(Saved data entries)
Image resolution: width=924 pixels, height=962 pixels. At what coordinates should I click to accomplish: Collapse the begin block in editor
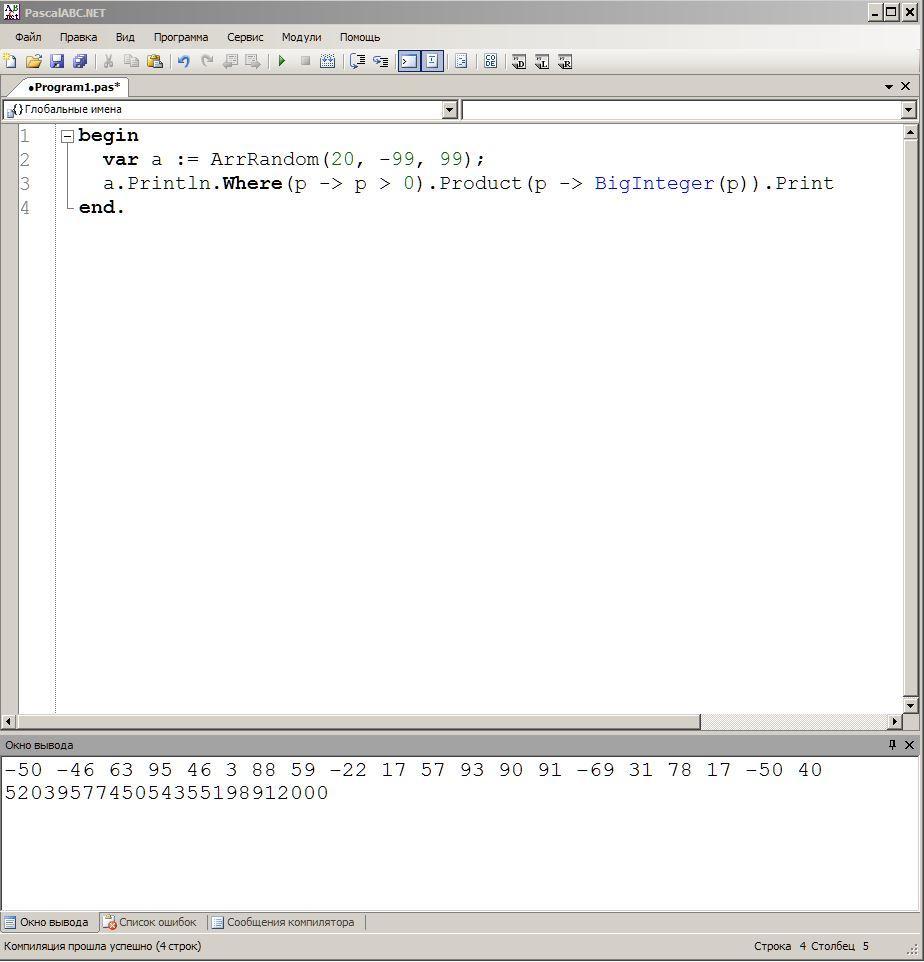pyautogui.click(x=67, y=136)
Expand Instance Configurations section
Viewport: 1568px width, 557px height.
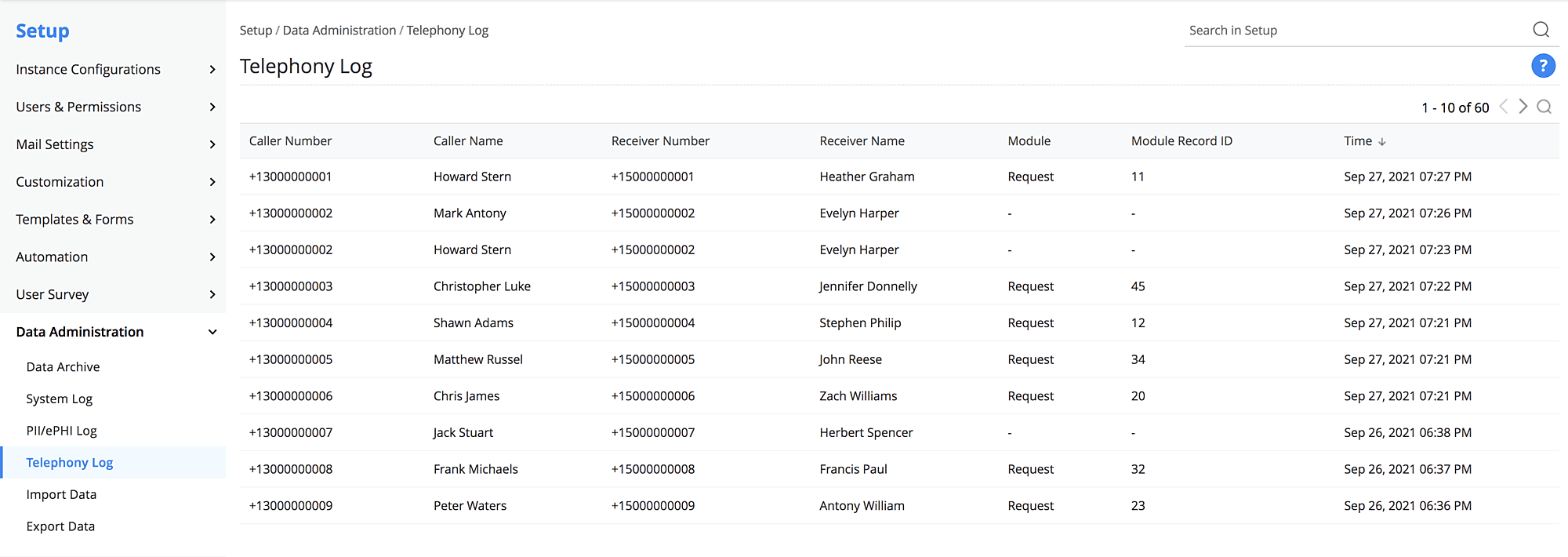pos(212,70)
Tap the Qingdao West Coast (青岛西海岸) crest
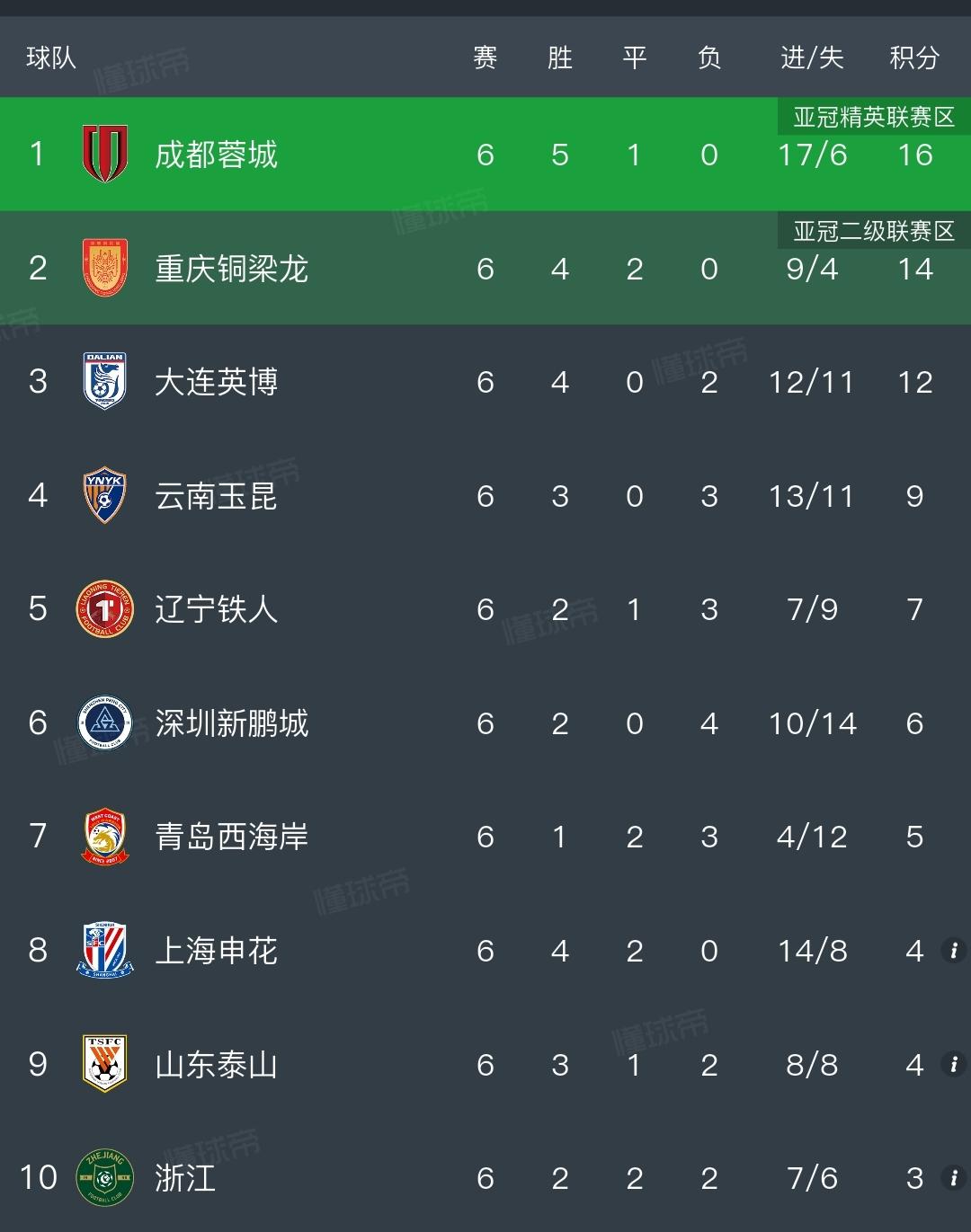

__Task brief__. Set out, exactly as given, the line that contains "Expand Instance Configurations section" along with each line after it through the end of the records above; omit the pictures.

__Output of the task__.
Expand Instance Configurations section
Viewport: 1568px width, 557px height.
pos(212,70)
Tap the Qingdao West Coast (青岛西海岸) crest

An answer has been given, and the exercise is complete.